- **Directions**:
Swap every "Open" in the records below for "Select", keeping all other text the same. Reproduce the records without the pictures.

BEGIN Provided data

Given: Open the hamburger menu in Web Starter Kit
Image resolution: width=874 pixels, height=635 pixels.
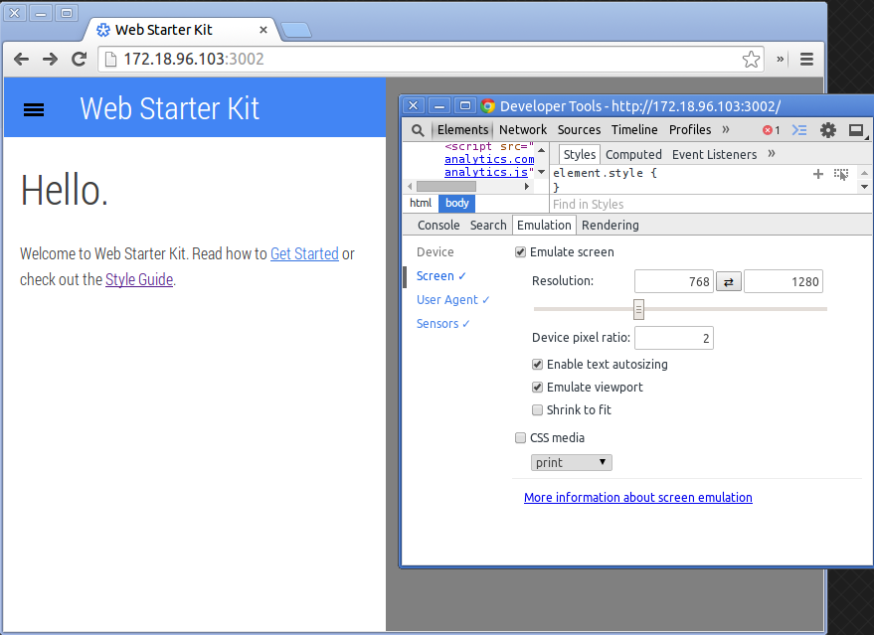Looking at the screenshot, I should (x=34, y=109).
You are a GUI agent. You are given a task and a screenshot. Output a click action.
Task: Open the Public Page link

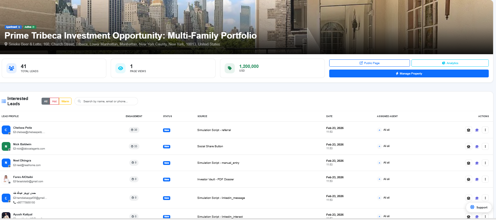pos(369,63)
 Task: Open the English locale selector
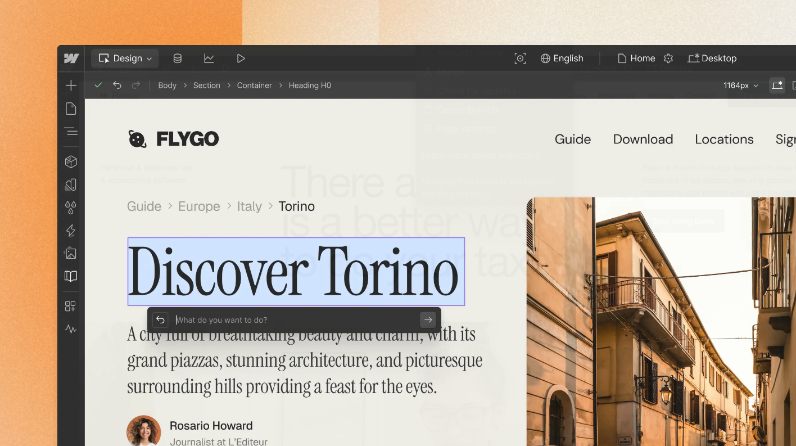tap(562, 58)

END Provided data

- **Expected answer**:
Given: Select the hamburger menu in Web Starter Kit
Image resolution: width=874 pixels, height=635 pixels.
Looking at the screenshot, I should (x=34, y=109).
You are a GUI agent. You are given a task and a screenshot. Output a click action.
Task: Select the Public Page link

pos(369,63)
 Task: Select the English locale selector
tap(562, 58)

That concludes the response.